Part of what buries you is not the volume of content at all. It is a quiet shame — the sense that you should already know this, that a person your age, with your background, ought not to be starting at the beginning.
So you over-gather, hoping to skip the beginner's stage entirely, to arrive somewhere advanced without having passed through the door. But there is no such road. There is only the door, and the shame standing in front of it.
The Beginner Is Not a Lesser Thing
The tradition does not despise the beginner. It honors the one who asks, even the simplest question, and it warns the proud far more than the unlearned. The Rambam, vast as his knowledge was, wrote to make foundations available to those who had none — an act that assumes beginners are worth meeting where they are.

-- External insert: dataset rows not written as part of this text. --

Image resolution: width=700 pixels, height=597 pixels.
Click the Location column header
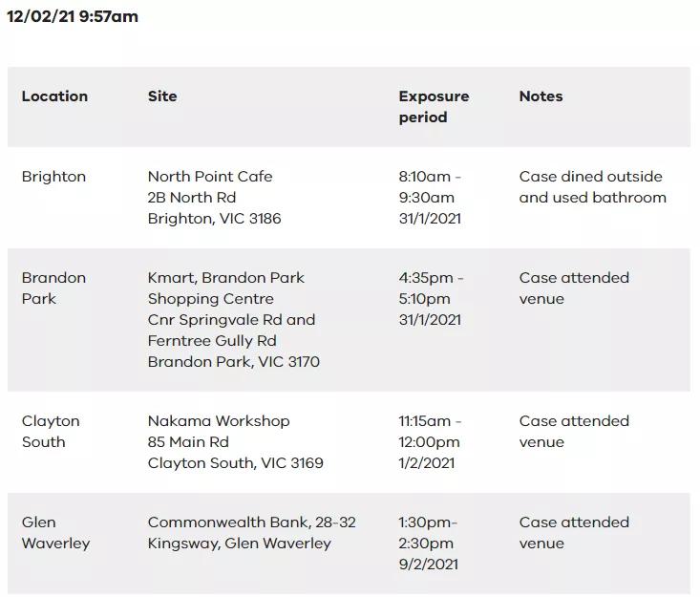pos(54,96)
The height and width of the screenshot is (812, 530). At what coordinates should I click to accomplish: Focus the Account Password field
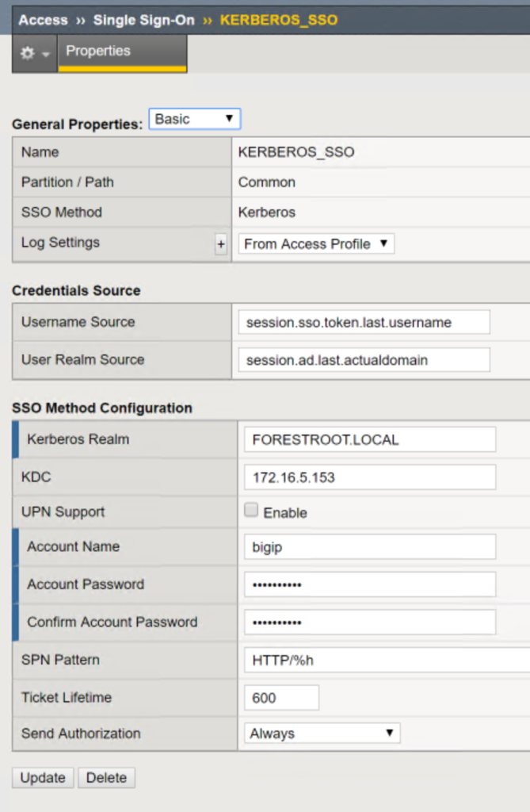[x=370, y=584]
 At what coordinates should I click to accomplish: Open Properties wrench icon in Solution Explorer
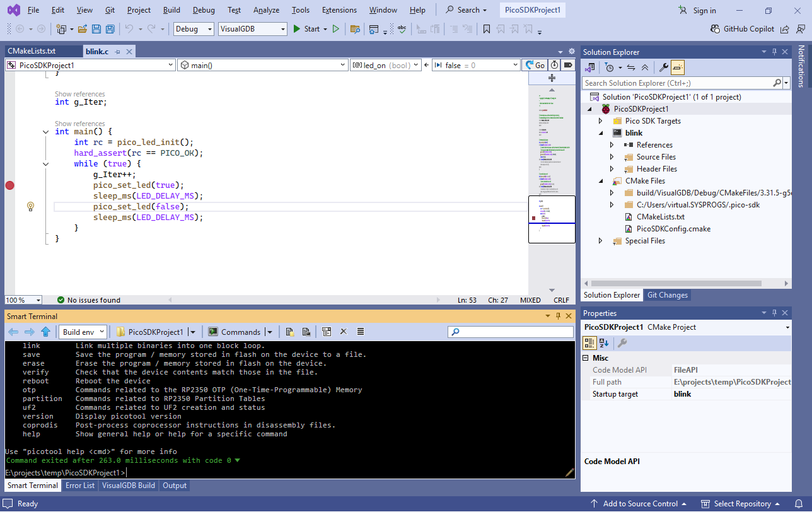point(663,67)
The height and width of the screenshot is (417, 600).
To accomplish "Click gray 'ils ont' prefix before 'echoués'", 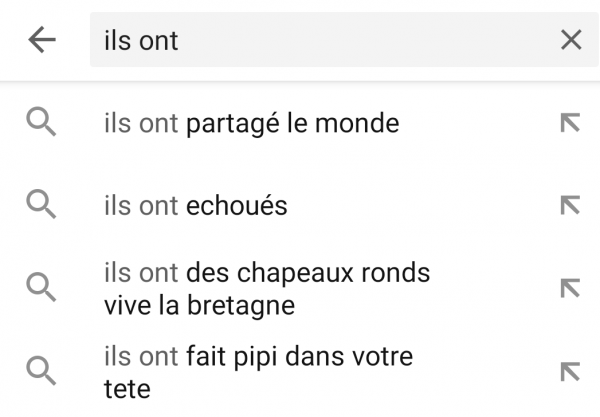I will click(141, 205).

Pirkei Avot teaches that the bashful person does not learn — and there is mercy in that, not rebuke. It means the path requires you to risk looking like what you are: someone near the start. The shame you carry is the very thing the tradition asks you to set down.
To be a beginner is not to be behind. It is to be in the only place from which anyone has ever begun.
Let the Shame Go First
So before you choose a source or shape a question, do something quieter. Give yourself permission to not know. The overwhelm loosens the moment you stop demanding that you already be elsewhere.
From that lighter place, the next steps become possible. You can ask plainly. You can start small. You can walk up to a teacher and say, honestly, I am beginning — which is the truest and most welcome thing a seeker can say.
Bring that honesty to a living teacher. They have met many beginners and despised none of them. The door has always been open; it was only the shame that made it look closed.